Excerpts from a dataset
════
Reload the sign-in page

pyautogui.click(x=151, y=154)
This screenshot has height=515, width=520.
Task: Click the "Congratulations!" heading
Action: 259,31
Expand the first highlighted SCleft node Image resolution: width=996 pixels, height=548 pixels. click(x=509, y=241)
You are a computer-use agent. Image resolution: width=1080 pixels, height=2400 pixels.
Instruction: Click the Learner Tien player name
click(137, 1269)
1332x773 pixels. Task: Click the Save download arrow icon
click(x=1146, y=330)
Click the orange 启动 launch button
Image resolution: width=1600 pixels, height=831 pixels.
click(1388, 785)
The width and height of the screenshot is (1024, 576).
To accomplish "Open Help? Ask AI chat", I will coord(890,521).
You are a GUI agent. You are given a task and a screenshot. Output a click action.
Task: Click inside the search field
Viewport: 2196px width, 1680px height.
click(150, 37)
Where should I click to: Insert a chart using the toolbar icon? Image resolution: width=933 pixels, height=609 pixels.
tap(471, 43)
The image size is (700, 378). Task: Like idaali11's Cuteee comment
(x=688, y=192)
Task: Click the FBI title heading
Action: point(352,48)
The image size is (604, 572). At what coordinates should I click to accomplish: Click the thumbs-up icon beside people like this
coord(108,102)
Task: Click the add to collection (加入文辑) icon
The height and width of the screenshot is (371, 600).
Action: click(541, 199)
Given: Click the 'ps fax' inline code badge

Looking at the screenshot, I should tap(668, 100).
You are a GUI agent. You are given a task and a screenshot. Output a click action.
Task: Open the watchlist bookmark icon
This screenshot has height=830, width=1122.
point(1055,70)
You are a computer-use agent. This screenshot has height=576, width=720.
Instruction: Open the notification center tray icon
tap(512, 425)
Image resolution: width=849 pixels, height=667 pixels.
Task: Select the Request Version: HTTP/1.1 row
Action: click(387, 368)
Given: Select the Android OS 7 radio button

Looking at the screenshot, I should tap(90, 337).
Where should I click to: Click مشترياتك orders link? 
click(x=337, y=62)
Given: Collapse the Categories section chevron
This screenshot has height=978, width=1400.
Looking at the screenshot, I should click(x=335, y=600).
════
Instructions for the task:
Your answer must be the lines from the one containing "Given: Click the 'ps fax' inline code badge" to the last line of the entries, repeated exactly and with nothing else.

Result:
Given: Click the 'ps fax' inline code badge

Looking at the screenshot, I should tap(668, 100).
You are a GUI agent. You are given a task and a screenshot. Output a click action.
Task: Open the watchlist bookmark icon
This screenshot has height=830, width=1122.
point(1055,70)
You are a computer-use agent. This screenshot has height=576, width=720.
Instruction: Open the notification center tray icon
tap(512, 425)
Image resolution: width=849 pixels, height=667 pixels.
Task: Select the Request Version: HTTP/1.1 row
Action: click(387, 368)
Given: Select the Android OS 7 radio button

Looking at the screenshot, I should tap(90, 337).
Where should I click to: Click مشترياتك orders link? 
click(x=337, y=62)
Given: Collapse the Categories section chevron
This screenshot has height=978, width=1400.
Looking at the screenshot, I should click(x=335, y=600).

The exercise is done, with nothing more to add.